Scientific committee draws line at using gene editing to create designer babies

By Sheryl Ubelacker, The Canadian Press

TORONTO – Genome editing, a powerful technology that allows researchers to add, remove or replace snippets of DNA from cells, should only be used for the potential treatment or prevention of serious diseases and disabilities — not to produce “designer babies” with traits that could be passed on to future generations, an international committee of scientists says.

In a report released Tuesday, the U.S. National Academies of Sciences and Medicine outlined recommendations for global researchers as they go forward with clinical trials using genome-editing technology, which has raised ethical concerns among both scientists and the public.

While the practice of gene editing is not new, a highly precise tool known as CRISPR/CAS 9 has revolutionized scientists’ ability to alter DNA. It led to an explosion of research and would-be applications for a wide range of human health issues since its development in 2012.

Human genome editing is already widely used in basic research and is in the early stages of development and testing for treatments that affect only individual patients, without affecting genes passed onto their offspring.

“It would allow you to take cells from patients who carry genetic diseases and fix the bad mutations,” said Janet Rossant, a senior scientist at Toronto’s Hospital for Sick Children, the Canadian representative on the committee.

For instance, genome editing could be used to treat such genetic diseases as sickle cell anemia and thalassemia, Rossant said.

“That’s called somatic genome editing. You’re not changing it forever (to affect future generations), you’re just changing it for that patient.”

More contentious is the notion of “germline” editing, in which the sperm, egg or early embryo has its DNA altered. Those changes would be passed onto any children and then to subsequent generations.

Many view germline editing as crossing an “ethically inviolable” line, the report said. Concerns raised include spiritual objections, effects on social attitudes towards people with disabilities, interfering with human reproduction, and possible risks to the health and safety of future children.

“Heritable germline editing has long been the subject of discussion,” committee co-chair Alta Charo, a professor of law and bioethics at the University of Wisconsin-Madison, said during the report’s release in Washington.

“We have now gone to the point where it is possible to imagine a day where it is safe, so we need to confront the concerns and possible benefits. Those concerns range from concerns about risk and benefit … (and) the prospect of multiplying risk because it reverberates down the generations.”

Yet germline editing could provide some parents who carry genetic diseases with their best or most acceptable option for having genetically related children who are born free of these diseases, Charo acknowledged.

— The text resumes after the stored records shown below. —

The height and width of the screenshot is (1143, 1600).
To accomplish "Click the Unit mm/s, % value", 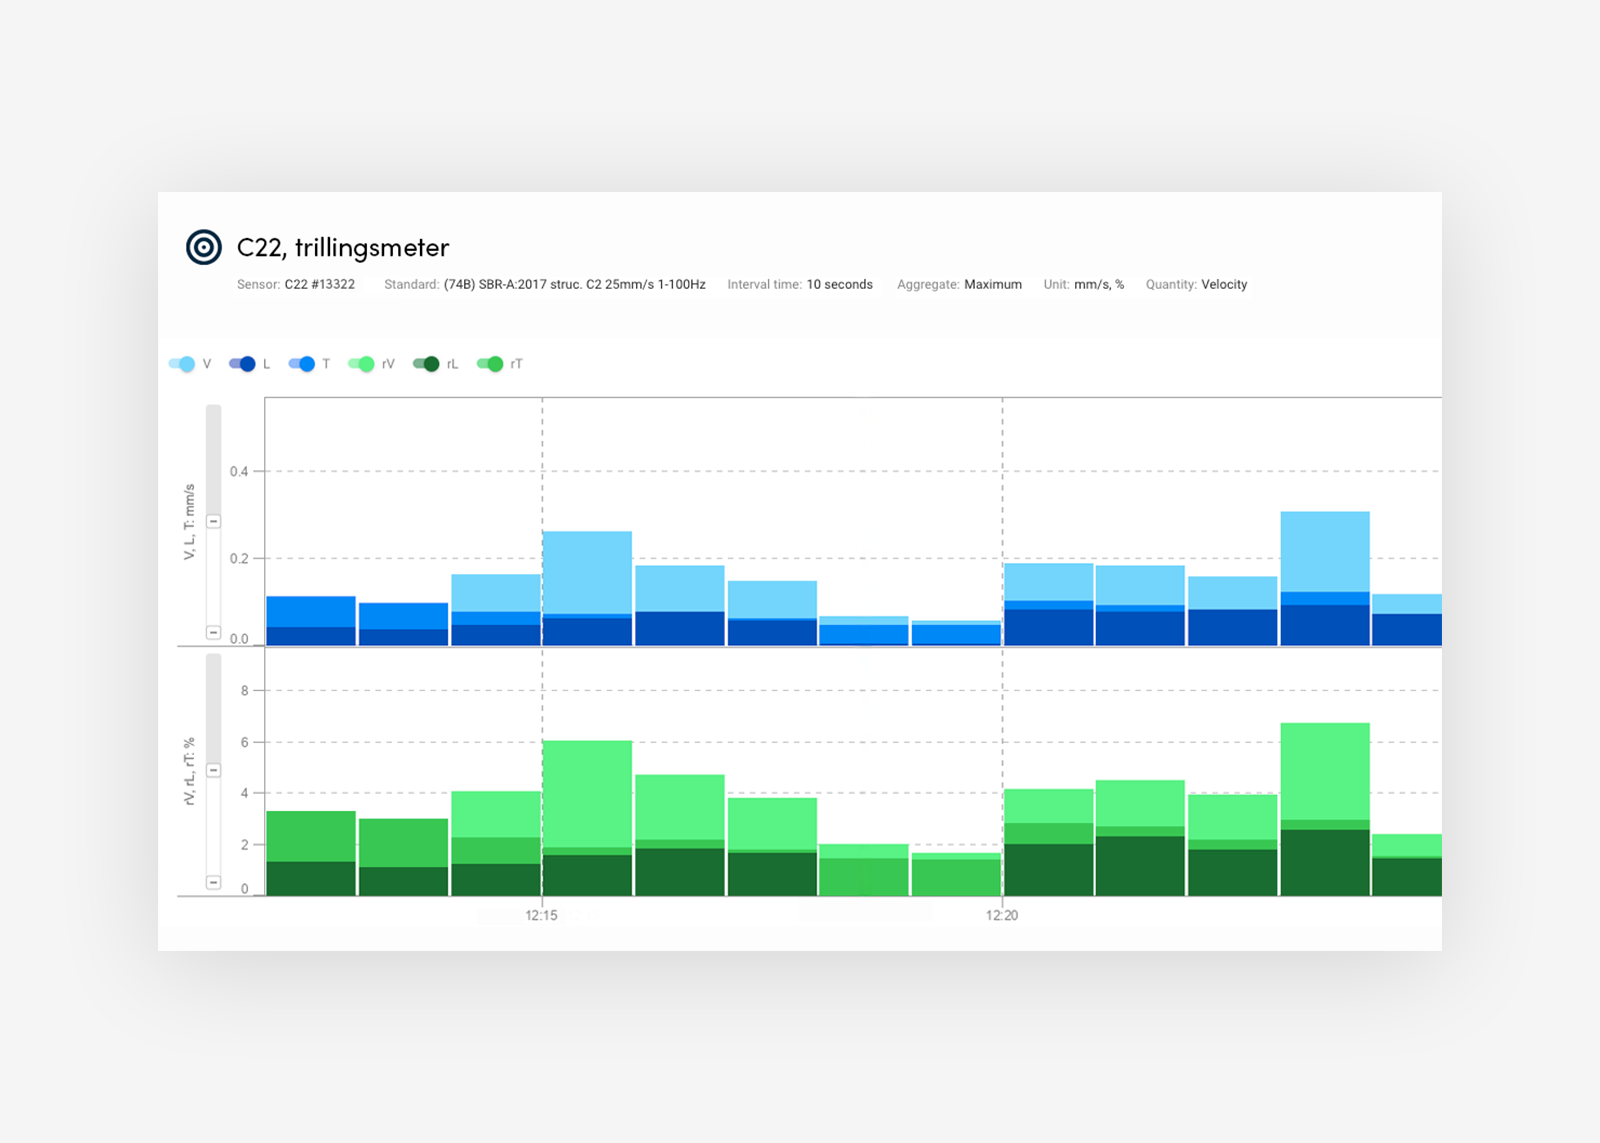I will click(x=1098, y=285).
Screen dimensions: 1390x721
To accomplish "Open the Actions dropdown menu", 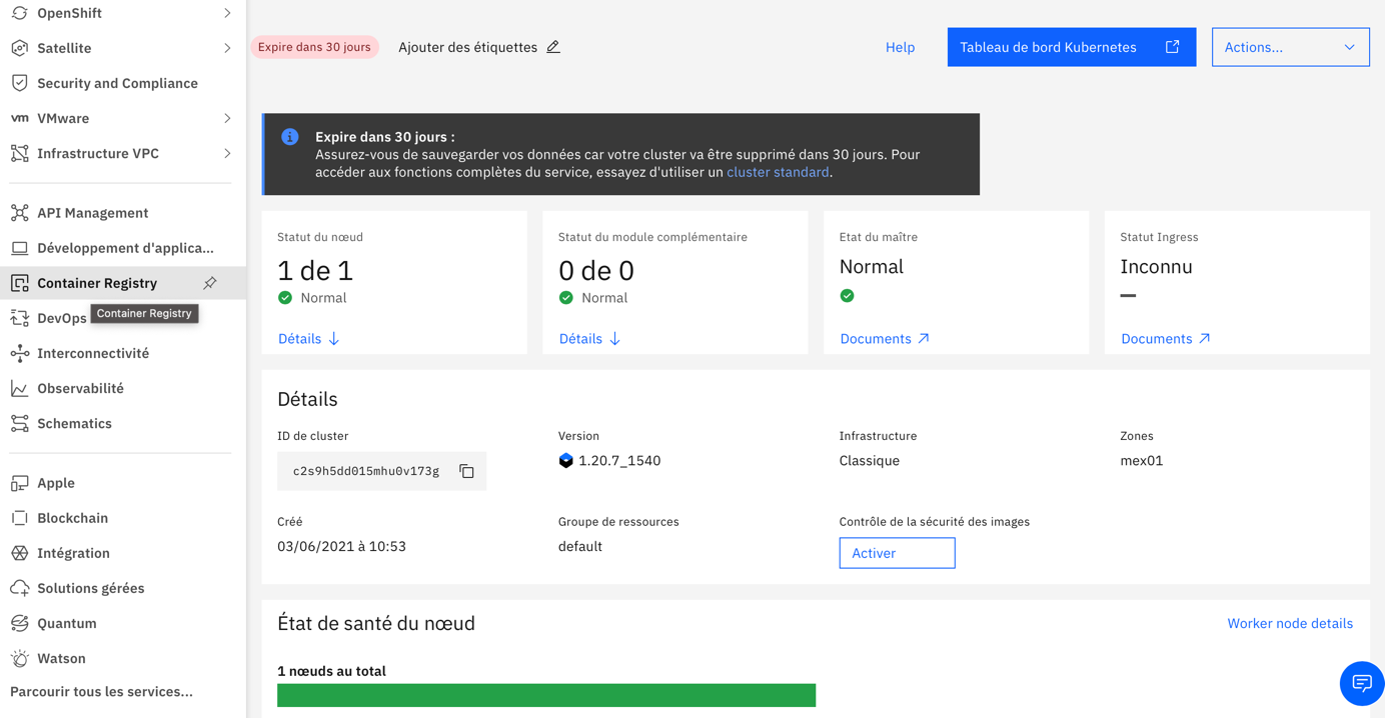I will pos(1290,47).
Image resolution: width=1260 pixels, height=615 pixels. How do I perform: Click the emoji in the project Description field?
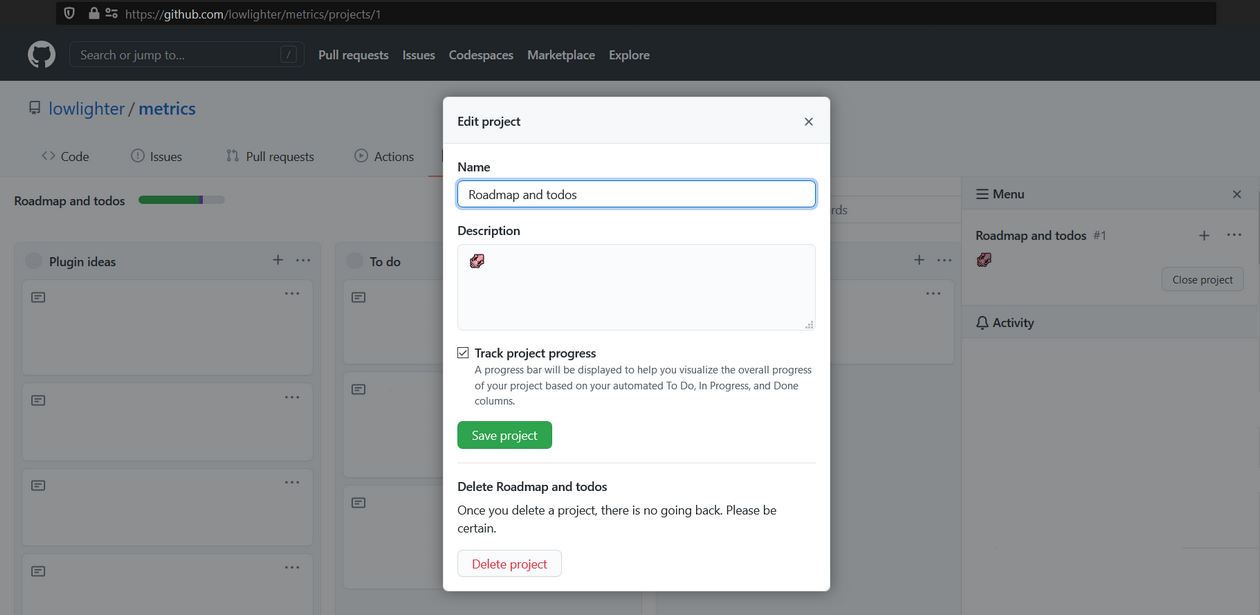[x=477, y=260]
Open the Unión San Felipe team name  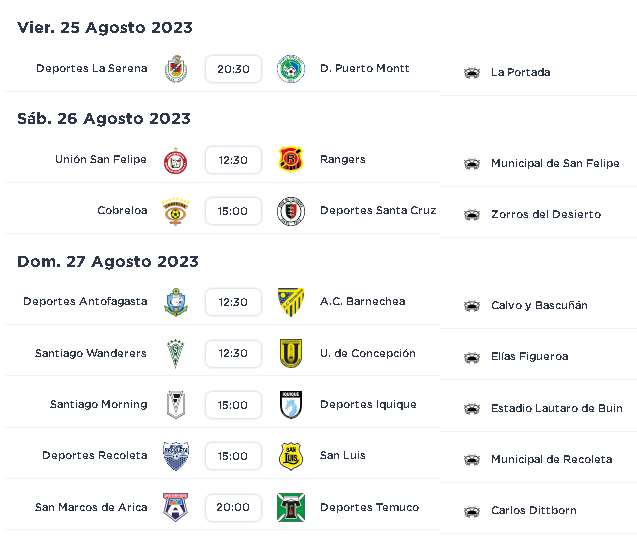[101, 159]
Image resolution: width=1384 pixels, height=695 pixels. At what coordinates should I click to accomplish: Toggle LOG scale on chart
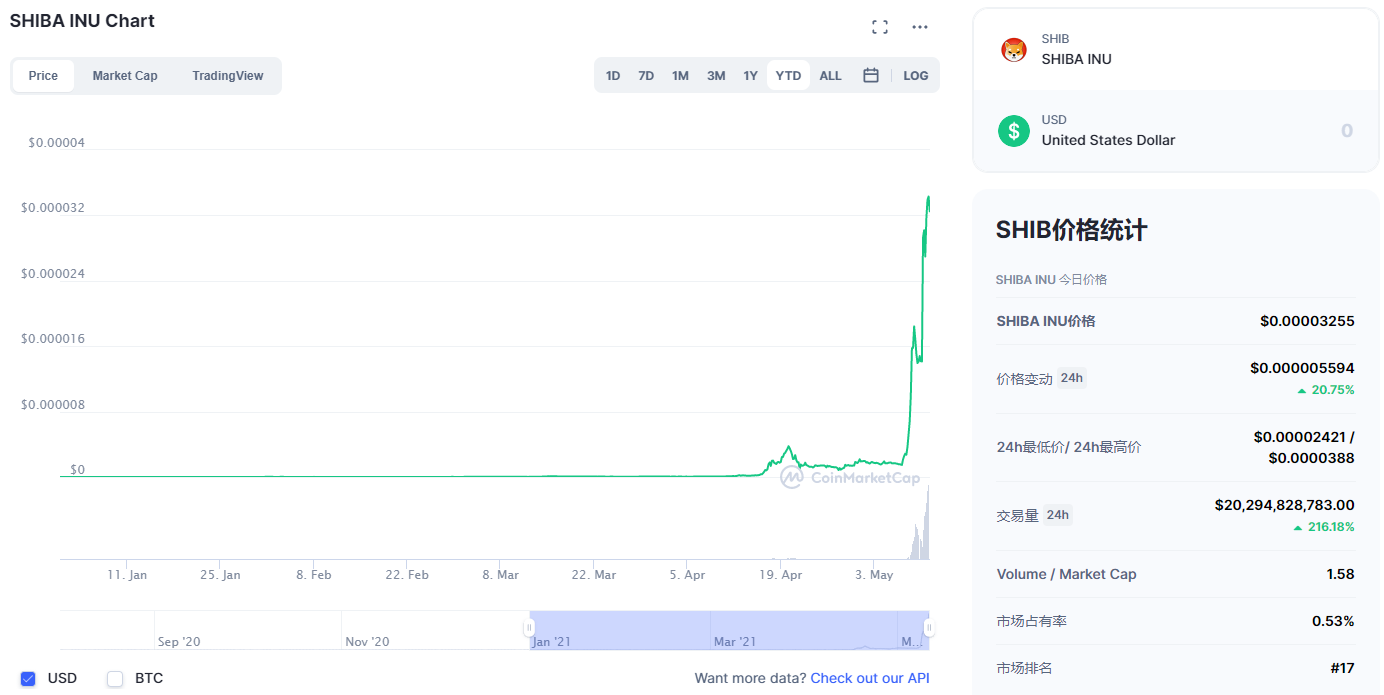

Still, the committee said, much more research is needed before germline editing could be tried in humans to prevent such inherited conditions as Huntington’s disease, a progressive and fatal neurological condition that typically begins manifesting symptoms in adulthood. Each child of a parent with Huntington’s has a 50 per cent chance of inheriting the disease.

“Although heritable germline genome editing trials must be approached with caution, the committee said caution does not mean prohibition,” said Rossant.

Even so, in many countries, such research is currently prohibited.

“In Canada, any manipulation of DNA of the germline that would be a genetic alteration to be inherited in the next generation is banned — criminally,” she said.

The U.S. Food and Drug Administration is prohibited from reviewing research in which a human embryo is intentionally created or modified to include a heritable genetic modification, and a number of other countries have signed an international convention that bans germline alterations.

The committee said if such regulations were removed in the future and germline gene editing was permitted, stringent criteria would be needed before clinical trials could go forward, including being restricted to altering genes that were demonstrated to cause or strongly predispose a person and their children to a serious disease or condition.

Rossant suggested most people would agree that if a disabling disease that’s passed from one generation to the next could be safely fixed with gene editing, perhaps it should be done to benefit both an affected individual as well as their future children and grandchildren.

“But where do we draw the line between serious genetic disease and potential genetic enhancement? How do we know it won’t be a slippery slope if we allow these approaches to go forward?” she said.

“How do we set guidelines and regulations so that we don’t see it being used for sports enhancement, for down the road perhaps increasing intelligence or whatever other science-fiction approach you might think of.”